Une connaissance du contexte historique et philosophique confère une indépendance aux préjugés de sa génération, ce dont souffrent la plupart des scientifiques. Cette indépendance créée par la perspicacité philosophique est - à mon avis - la marque de distinction entre un simple artisan ou spécialiste et un véritable chercheur de vérité. (Albert Einstein, Lettre à Robert Thornton, 1944)

En raison du contexte, les scientifiques actuels perçoivent souvent la philosophie comme différente, voire opposée, de la science, alors que la philosophie peut avoir un impact important et productif sur la science.

La contribution de la philosophie prend au moins quatre formes : clarification des concepts scientifiques, évaluation critique d’hypothèses ou de méthodes scientifiques, formulation de nouveaux concepts et théories et promotion du dialogue entre différentes sciences, ainsi qu'entre science et société.

La philosophie et la science partagent les outils de la logique, de l'analyse conceptuelle et de l'argumentation rigoureuse.
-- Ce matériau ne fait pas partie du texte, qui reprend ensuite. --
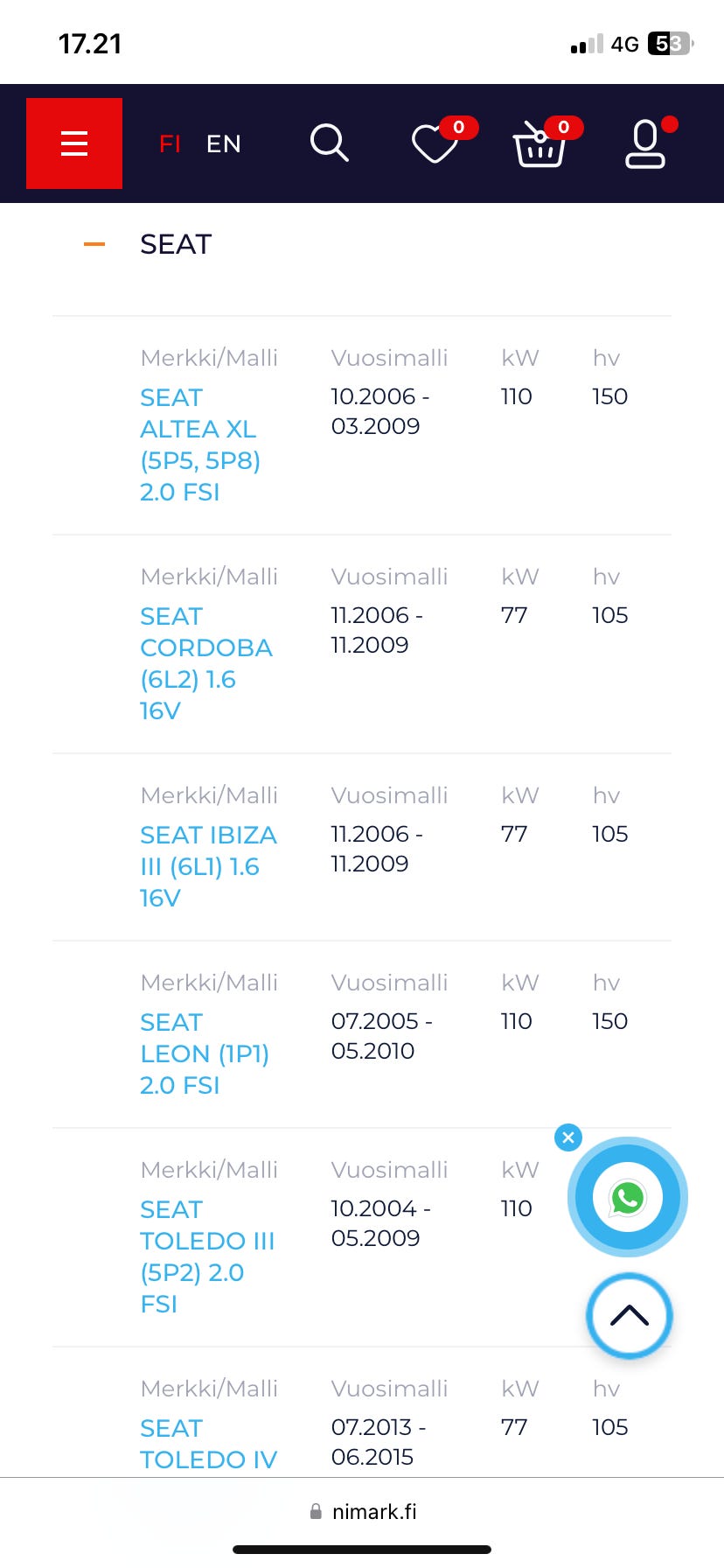Switch language to FI
Screen dimensions: 724x1568
coord(170,144)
Cependant, les philosophes peuvent utiliser ces outils avec un degré de minutie, de liberté et d'abstraction théorique que les chercheurs en exercice ne peuvent souvent pas se permettre dans leurs activités quotidiennes.

Dans le contexte scientifique actuel, dominé par une spécialisation croissante et des demandes croissantes de financement et de résultats, seul un nombre très limité de chercheurs ont le temps et la possibilité d'être au courant du travail produit par les philosophes sur la science et encore moins de le lire. Il faudrait mettre en place une collaboration directe institutionnalisée.